• [Required work] Without any pictures, copy the records below once more, exactly as they are.

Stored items

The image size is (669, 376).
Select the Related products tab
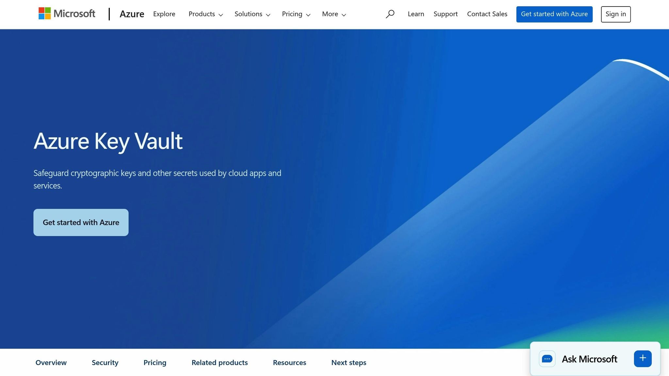220,362
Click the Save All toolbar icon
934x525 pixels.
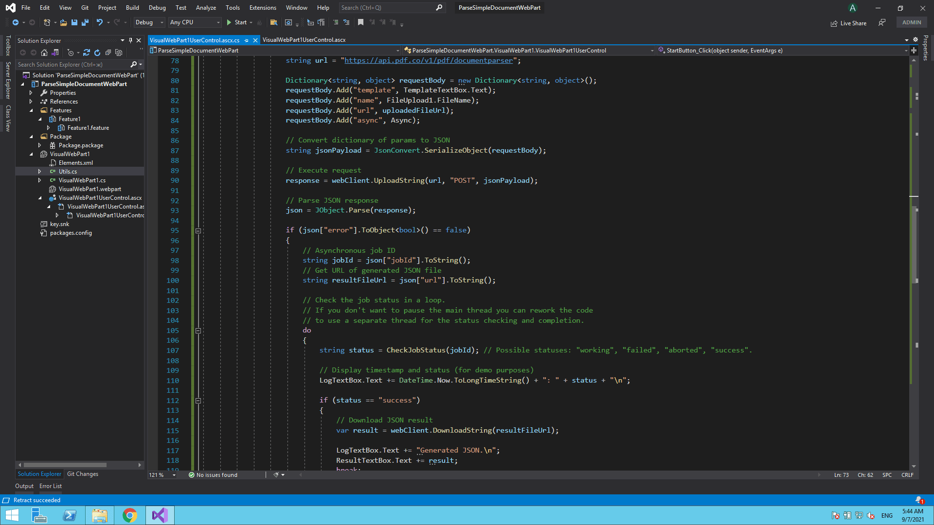(85, 22)
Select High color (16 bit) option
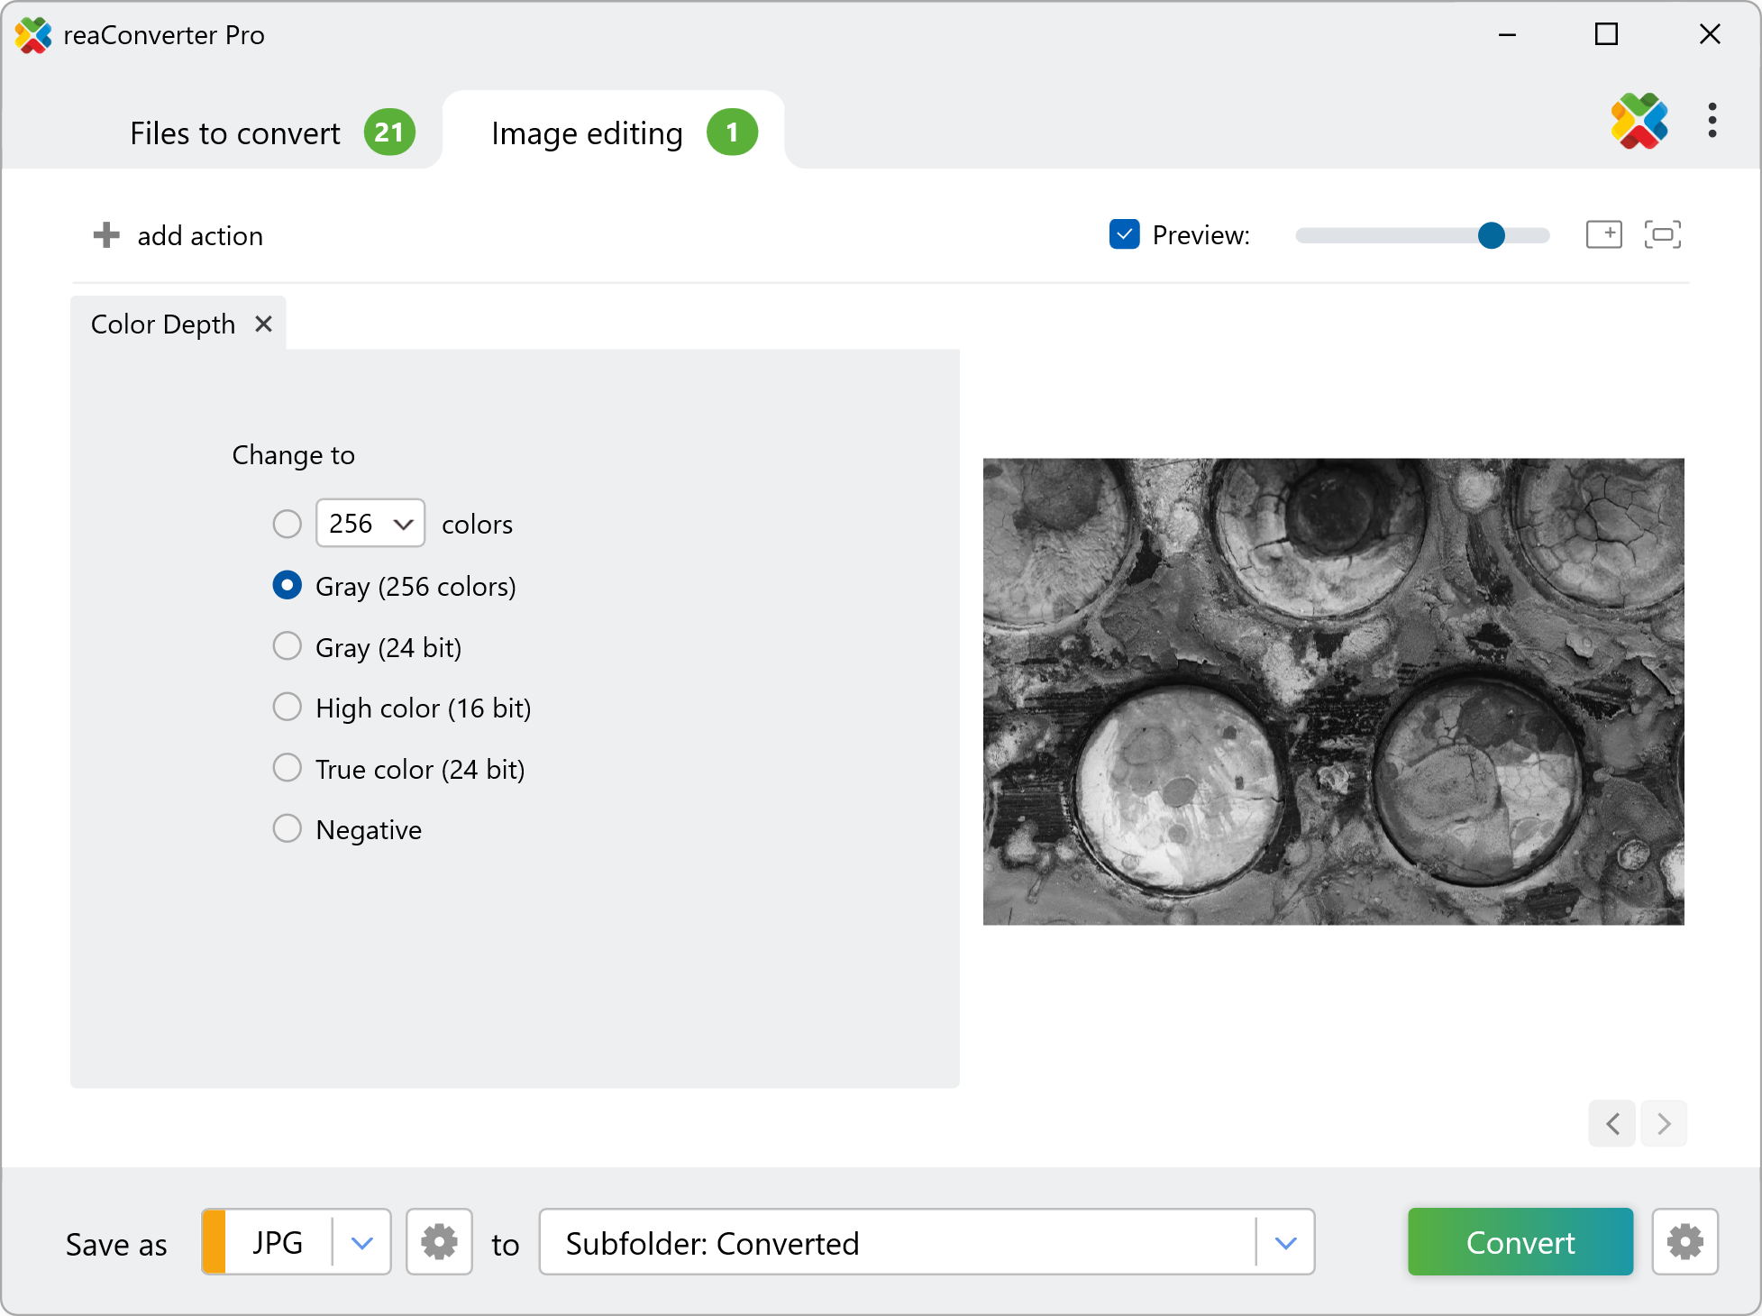1762x1316 pixels. 287,707
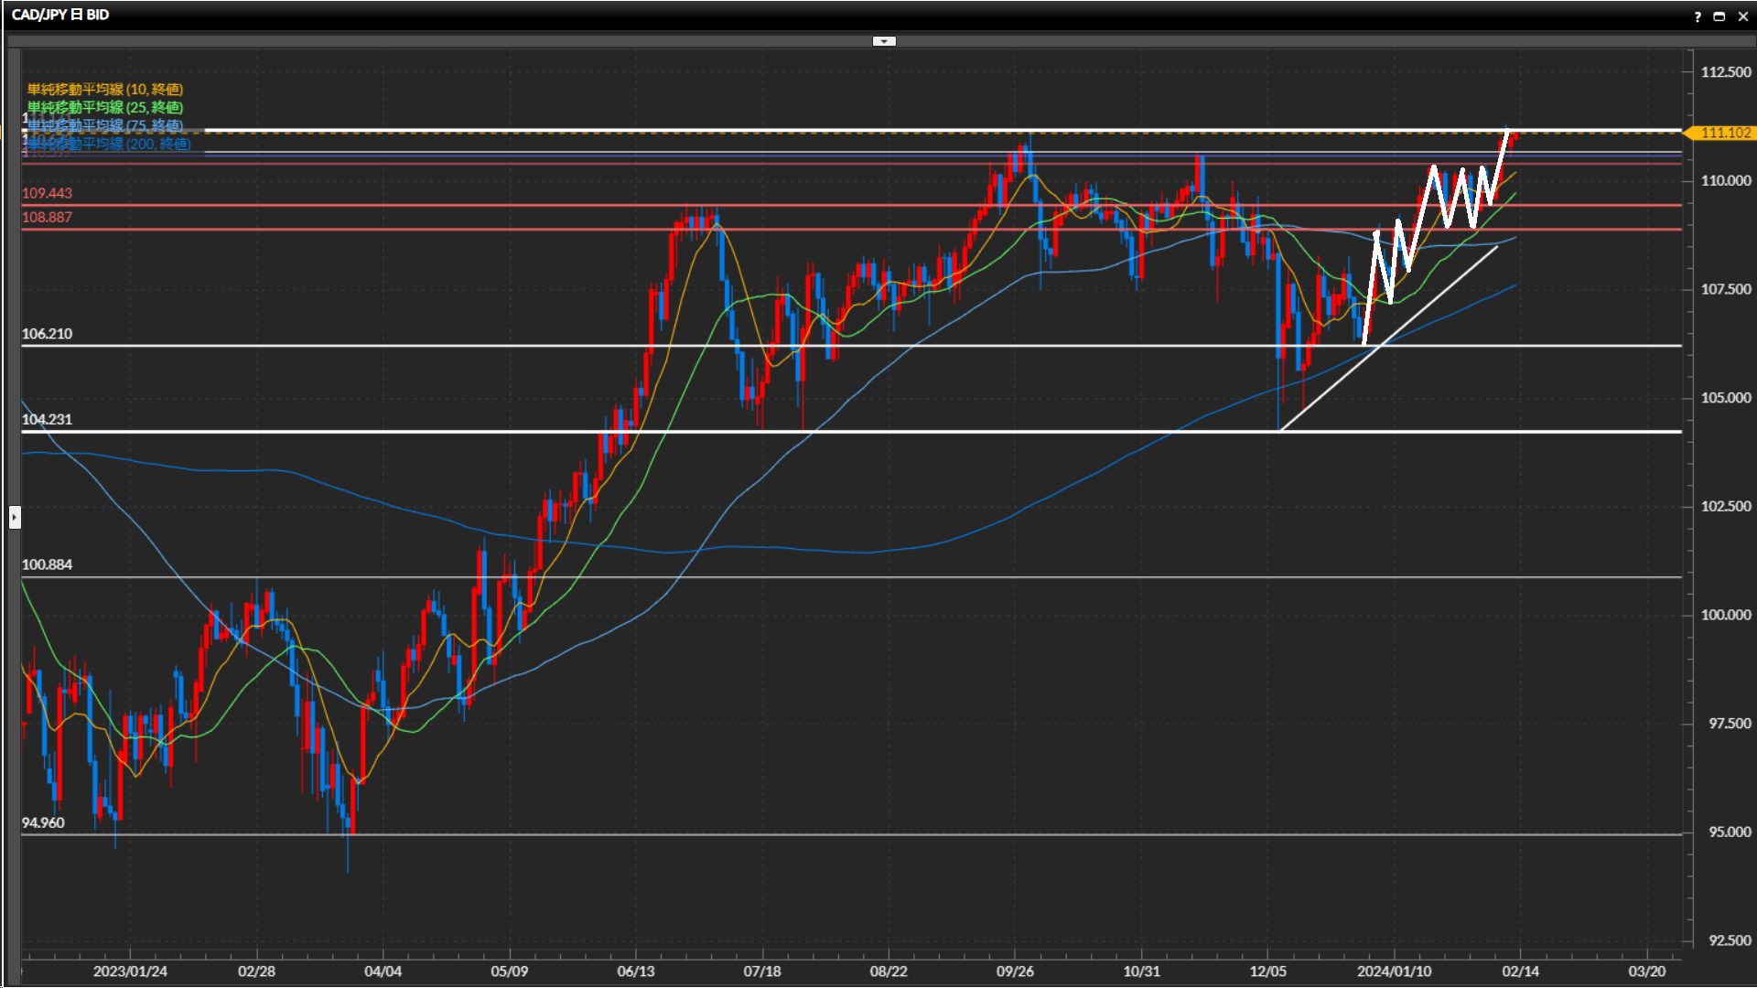
Task: Maximize the CAD/JPY chart window
Action: (x=1719, y=16)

• [Solution to this task]
The image size is (669, 376).
Select the Related products tab
220,362
Click the Save All toolbar icon
934x525 pixels.
(85, 22)
Select High color (16 bit) option
1762x1316 pixels. 287,707
Task: Maximize the CAD/JPY chart window
Action: (x=1719, y=16)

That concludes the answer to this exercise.